* TEXTE EXTRAIT *
_ _ _
Le 07 février 2013, Monsieur [F] a saisi le Juge des Référés aux fins que lui soit allouée une provision sur le fondement de l'irrégularité de son licenciement. Dans le cadre d'une décision en date du 12 juillet 2013, le Juge des Référés, après avoir dit le licenciement nul, a condamné la Société FRANCE MELASSES au paiement de plusieurs sommes à titre provisionnel. La Cour d'Appel de PARIS dans un arrêt en date du 04 décembre 2014 a déclaré irrecevables les demandes de chacune des parties.
Dans le cadre de la procédure au fond, par une décision en date du 24 février 2014, le Conseil de Prud'hommes a jugé que le licenciement étant dépourvu de cause réelle et sérieuse, et a condamné la Société FRANCE MELASSES au paiement d'une indemnité compensatrice de préavis, les congés payés afférents, une indemnité de licenciement, et une indemnité pour licenciement sans cause réelle et sérieuse.
Monsieur [F] a interjeté appel de cette décision. Il demande à la Cour de juger son licenciement nul, et à titre subsidiaire, sans cause réelle et sérieuse, et de condamner la société à lui payer les sommes suivantes, augmentées des intérêts au taux légal, avec capitalisation des intérêts :
-17 541, 90 euros à titre d'indemnité compensatrice de préavis,
-1 754, 19 euros au titre des congés payés afférents,
-108 175, 05 euros au titre de l'indemnité conventionnelle de licenciement,
-350 838 euros à titre de dommages et intérêts pour licenciement nul, et
à titre subsidiaire sans cause réelle et sérieuse,
-44 821, 23 euros au titre du défaut de réintégration,
-25 000 euros au titre de dommages-intérêts au titre d'un préjudice exceptionnel,
Monsieur [F] sollicite également la condamnation de la Société FRANCE MELASSES au paiement de la somme de 3000 euros au titre de l'article 700 du Code de Procédure Civile, outre aux entiers dépens.
Pour mémoire, la décision des premiers juges était assortie de l'exécution provisoire. Trois saisies-attribution ont été ordonnées à l'encontre de la Société FRANCE MELASSES.
Le Juge de l'exécution, par jugement en date du 14 octobre 2014, les a validées.
_ _ _
* CONSIGNE *
Rédigez la suite du texte sur le litige entre Monsieur [F] et la Société FRANCE MELASSES, en partant de sa dernière phrase.

Entrées enregistrées:
_ _ _
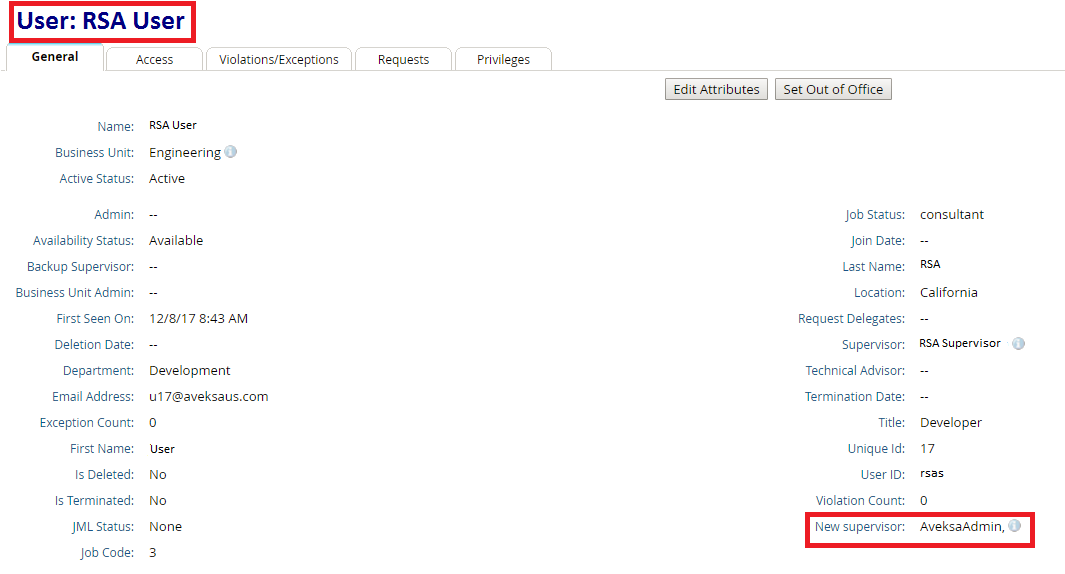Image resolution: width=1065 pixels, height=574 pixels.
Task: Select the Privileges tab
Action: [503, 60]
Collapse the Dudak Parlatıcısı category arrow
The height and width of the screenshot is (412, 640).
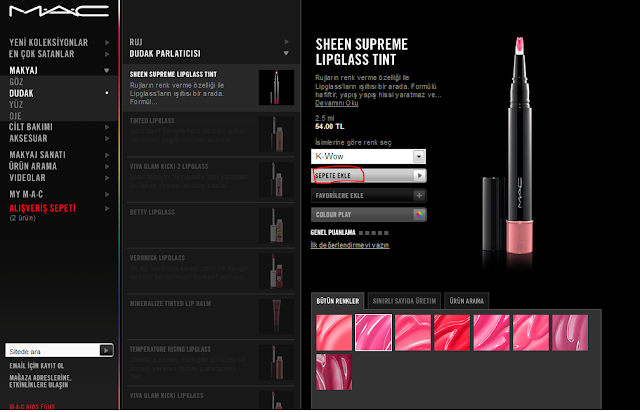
_ _ _
* RÉPONSE *
La Société FRANCE MELASSES a formé un appel incident contre le jugement du Conseil de Prud'hommes. A titre principal, et in limine litis, la Société FRANCE MELASSES sollicite de surseoir à statuer dans l'attente de la décision de la Cour de Cassation concernant l'arrêt en date du 08 avril 2015 ayant statué sur les heures supplémentaires, arguant de l'impact de cette procédure sur la fixation de la rémunération de base et le montant des indemnités éventuelles. A titre subsidiaire, elle demande que Monsieur [F] soit débouté de l'ensemble de ses demandes. A titre infiniment subsidiaire, elle demande que les sommes sollicitées soient réduites aux minimums légaux.
Pour plus ample exposé de la procédure et des prétentions des parties, la Cour se réfère à leurs conclusions visées par le greffier le 06 octobre 2015, reprises et complétées à l'audience.
MOTIVATION
Sur le licenciement :
Il est établi que Monsieur [F] a été candidat à l'élection des délégués du personnel en juillet 2005, c'est-à-dire avant l'engagement de la procédure de licenciement à son encontre.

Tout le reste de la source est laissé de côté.